The next possession, James found himself in front of Phoenix’s bench once again. “It’s off! That thing’s broke!”

Hands on his knees, James turned and uttered two words Christmas will forever remember: “Keep talking.”

James promptly barreled past Tucker for an and-one layup. He strolled over toward the Suns bench after making the bucket, fiery eyes locked onto that last seat. Possession after possession in the fourth, Miami isolated James against Tucker on the left side of the floor. “He started shooting all these fadeaways on P.J., being like, ‘You’re too small!’” Frye told Yahoo Sports.

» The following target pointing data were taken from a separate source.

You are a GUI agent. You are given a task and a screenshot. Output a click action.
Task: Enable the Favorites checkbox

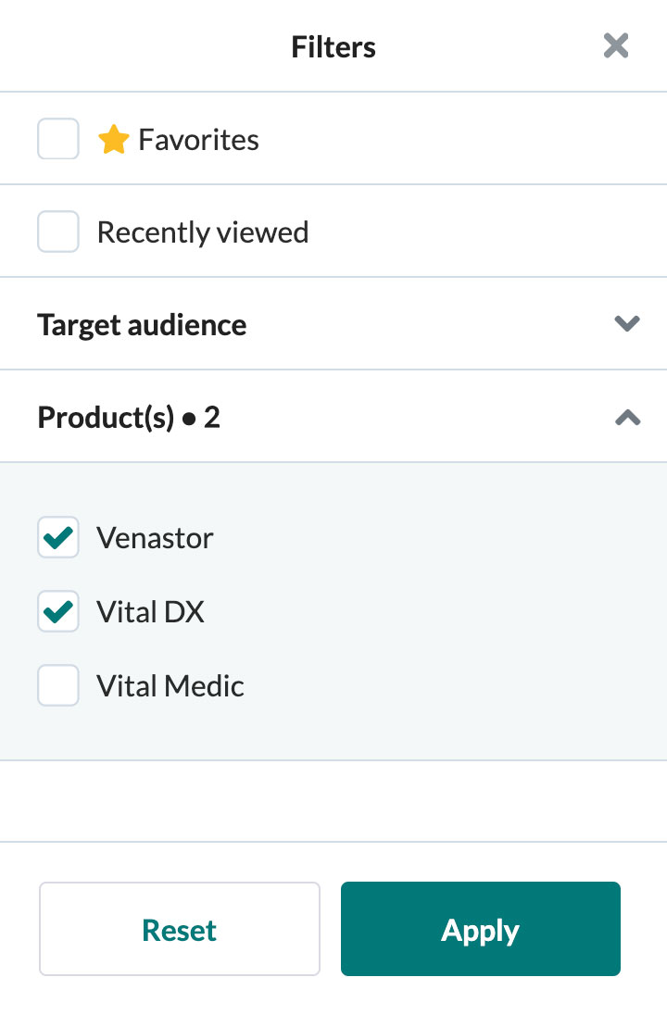click(58, 139)
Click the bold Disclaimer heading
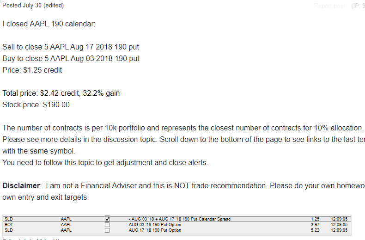Viewport: 365px width, 240px height. [21, 186]
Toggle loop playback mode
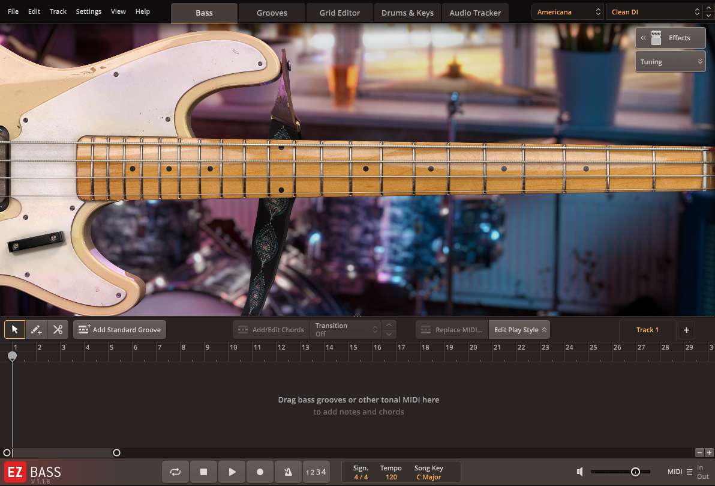The width and height of the screenshot is (715, 486). (x=175, y=472)
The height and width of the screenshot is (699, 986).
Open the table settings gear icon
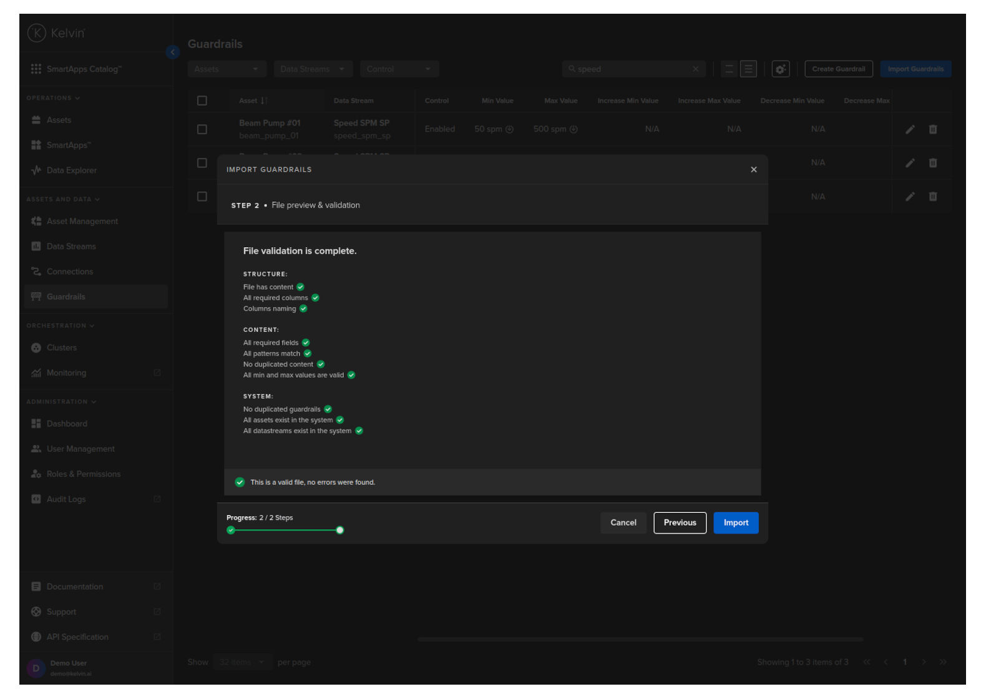point(780,69)
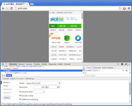Toggle the mobile device emulation icon
The width and height of the screenshot is (132, 106).
pos(6,64)
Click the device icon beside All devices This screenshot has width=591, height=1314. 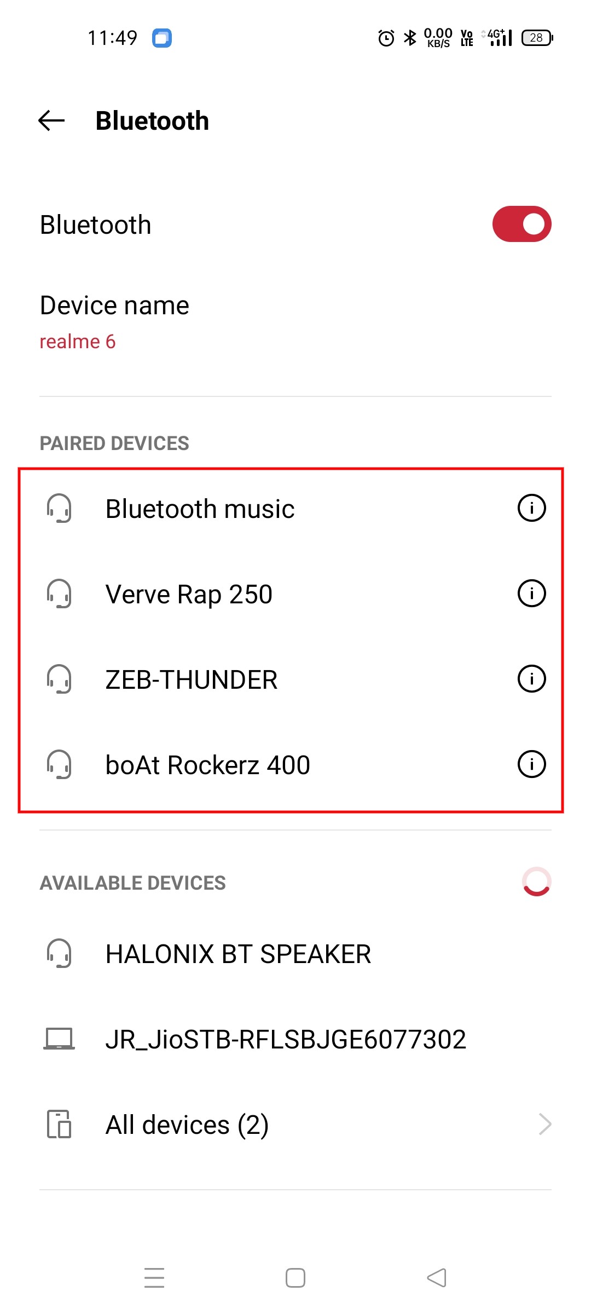point(60,1123)
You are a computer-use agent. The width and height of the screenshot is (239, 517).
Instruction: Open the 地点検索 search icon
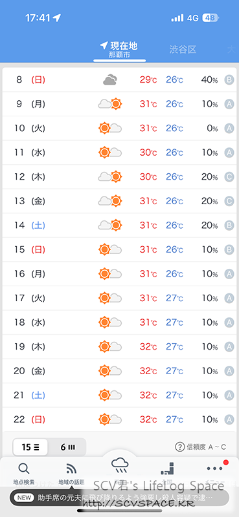click(x=24, y=469)
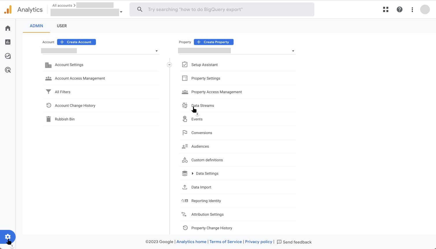The image size is (436, 249).
Task: Select the ADMIN tab
Action: [x=36, y=26]
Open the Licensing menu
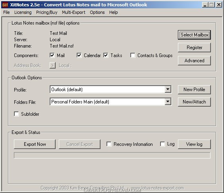The image size is (224, 193). pos(23,12)
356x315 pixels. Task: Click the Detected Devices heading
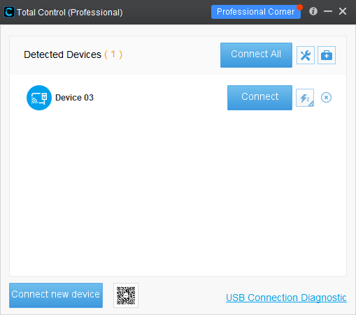[62, 54]

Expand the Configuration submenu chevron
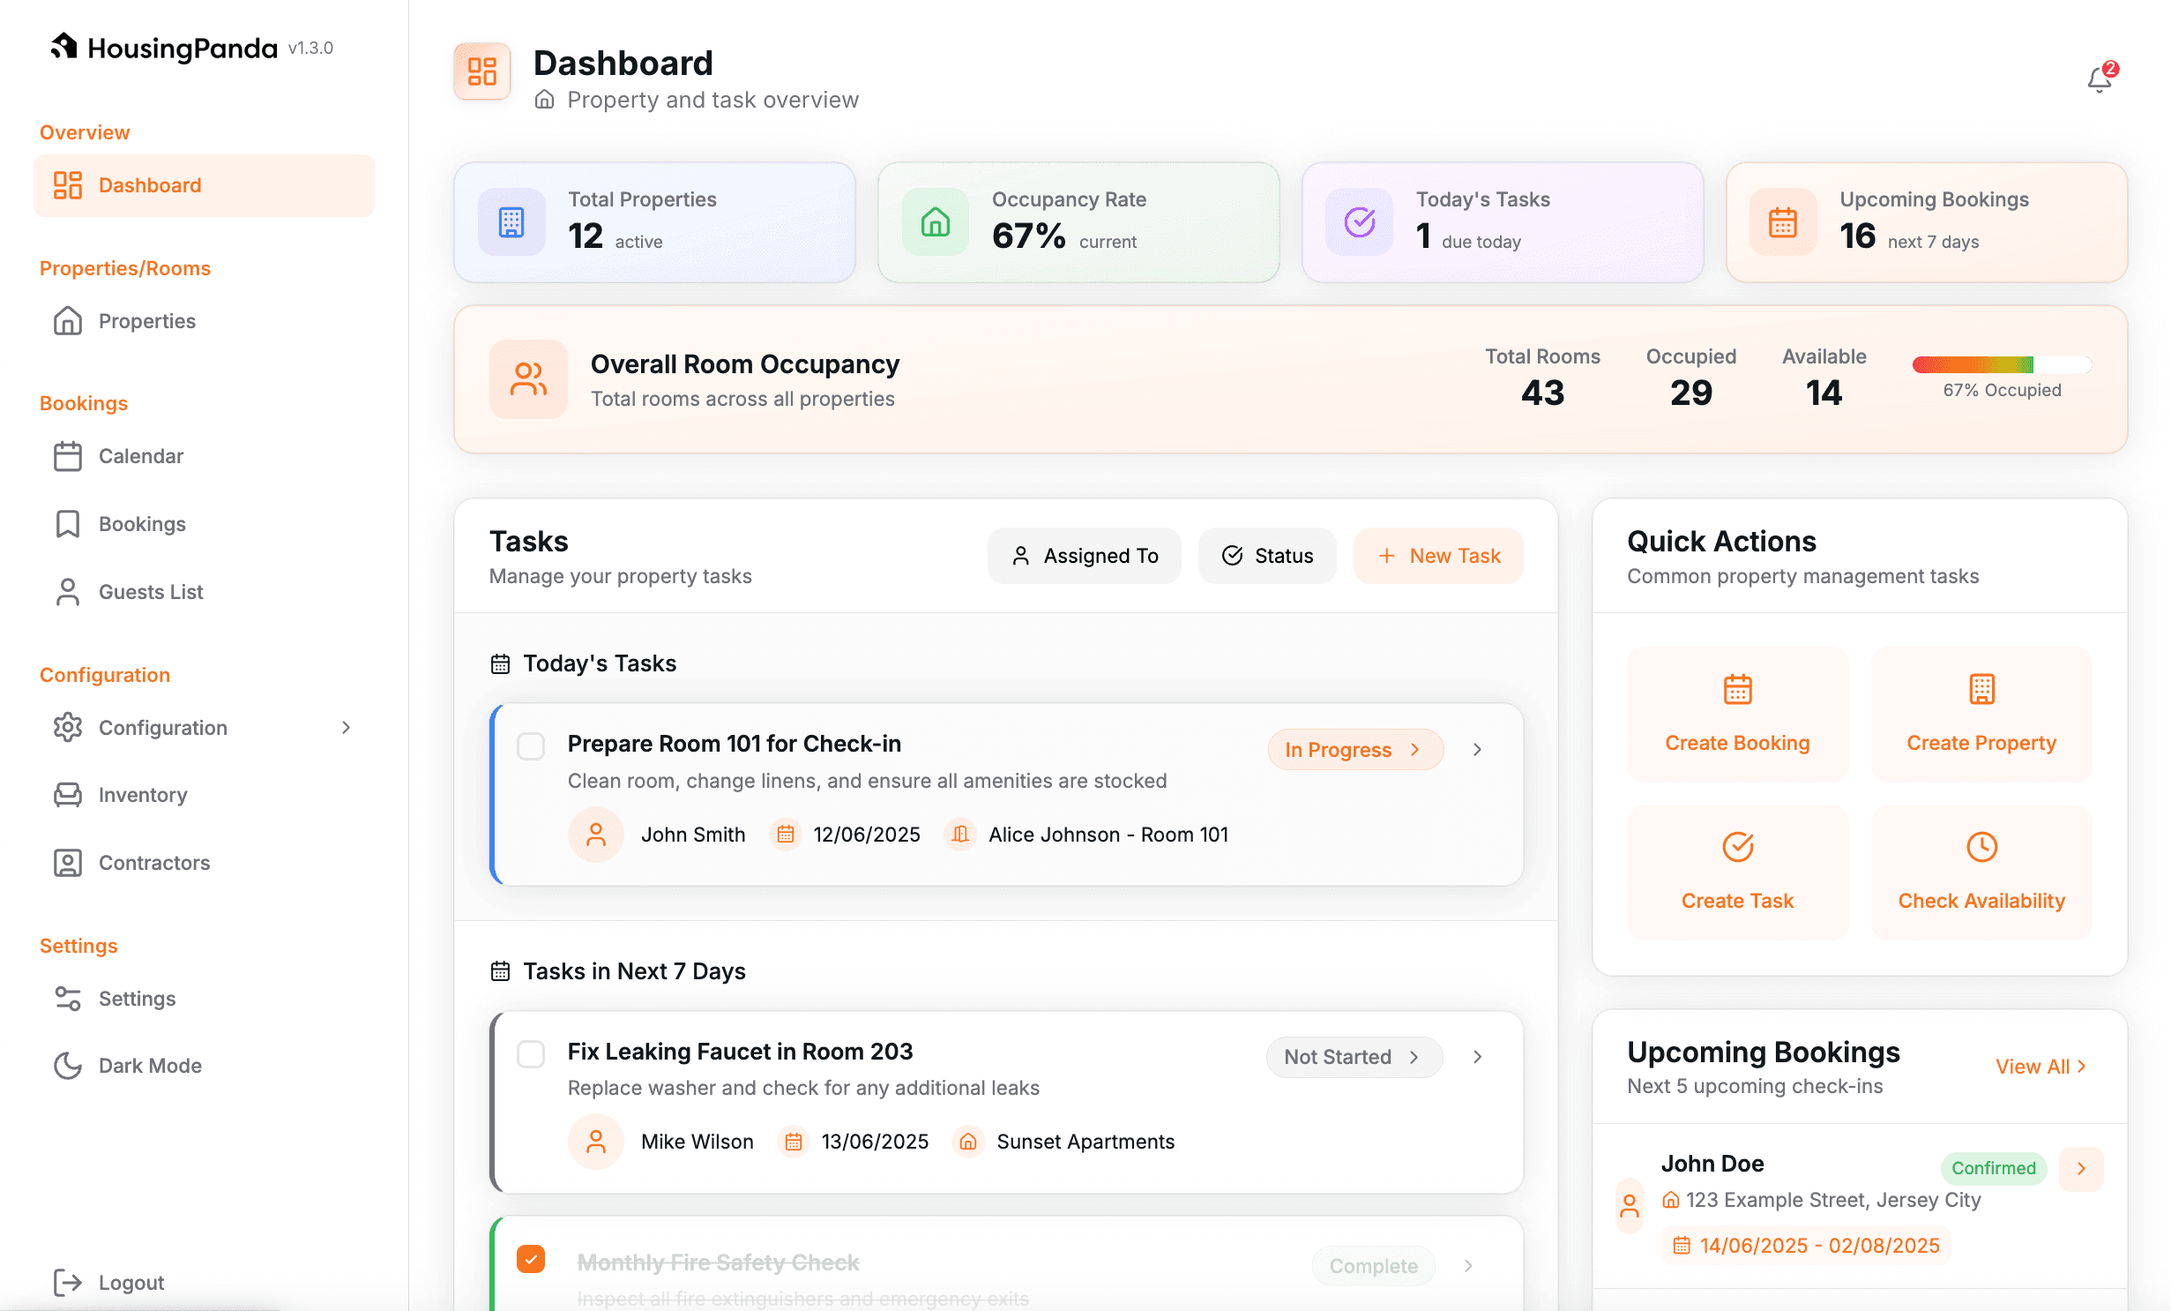[x=346, y=728]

Tucker received the brunt of it, but the Suns had no doubt this outburst was fueled by their little-used rookie. “[Tucker] goes, ‘This is all your fault,’” Frye said.

“I felt so bad,” Christmas told Yahoo Sports. “Every time [LeBron] scored, he just ran down the floor looking at me on the bench. I’m like, ‘Oh, my god.’”

By the time Frye joined James in Cleveland at the February trade deadline before those 2018 Eastern Conference finals, James had played over 300 more games — regular and postseason combined. But when Frye jokingly referred to Christmas’ provocations from the Suns’ bench, James still remembered the moment four seasons later.

That 2017-18 campaign with Frye proved to be James’ last in Cleveland, with The King leaving the Cavaliers to join the Lakers in free agency. By January 2020, he had played with over 170 different teammates. Who could even count how many opponents he’d faced? Let alone list them off the top of his head? And yet, in a Jan. 22, 2020, postgame locker room at Madison Square Garden — following a 100-92 victory over the New York Knicks — when Lakers center JaVale McGee needed some assistance recalling members of the 2014-15 Philadelphia 76ers’ roster, James delivered once again.

McGee sat two lockers over, both men with their feet submerged in ice buckets. McGee had played just six games with the Sixers after being traded from Denver before being cut from Philadelphia. There were, in fact, 25 different players who spent time on Philadelphia's 15-man roster that season — a dizzying number, to be fair — and McGee was struggling to place the name of his closest friend on that team.

“Jerami Grant, Nerlens [Noel], we were real cool,” McGee said. “There was one more … I can’t remember his name …”

A few seats away, James decided to chip in. “Tony Wroten?”

“Mm-mm,” McGee declined. Wroten was indeed a point guard on that Philly team, but not the name that was slipping McGee’s mind. “The one, he got crazy hair now. He play for, uh …”

“Where he at [now]?” LeBron asked.

“I don’t know …” McGee said. He was scrunching his face, obviously feeling a bit guilty now.

“It ain’t Nerlens?” LeBron tried.

“No, not Nerlens.”

“Is he a big or small?” LeBron wondered.

“He’s a 3,” McGee said. “He’s like 6-8, 6-9, skinny.”

“JaKarr Sampson?”

“Yes!” McGee beamed. “There he is. JaKarr.”

“You have the whole roster memorized?” a reporter wondered.

“Yeah, I know them all,” James deadpanned. “Hollis Thompson. Tim Frazier …”

“But there were, like, 30 guys on that team.”

“Hey man, I’ve been in this sh** forever,” LeBron said. “You gotta pay attention.”

The basketball world watched closely as James broke Kareem Abdul-Jabbar’s long-standing scoring mark on a step-back jump shot at the left side of the free-throw line for his 38,388th career point. You can debate if he’s the greatest player of all time. You can debate if he’s better at getting buckets than he is creating for others. But it will be hard to forget the fact James toppled Abdul-Jabbar’s record, no photographic memory necessary.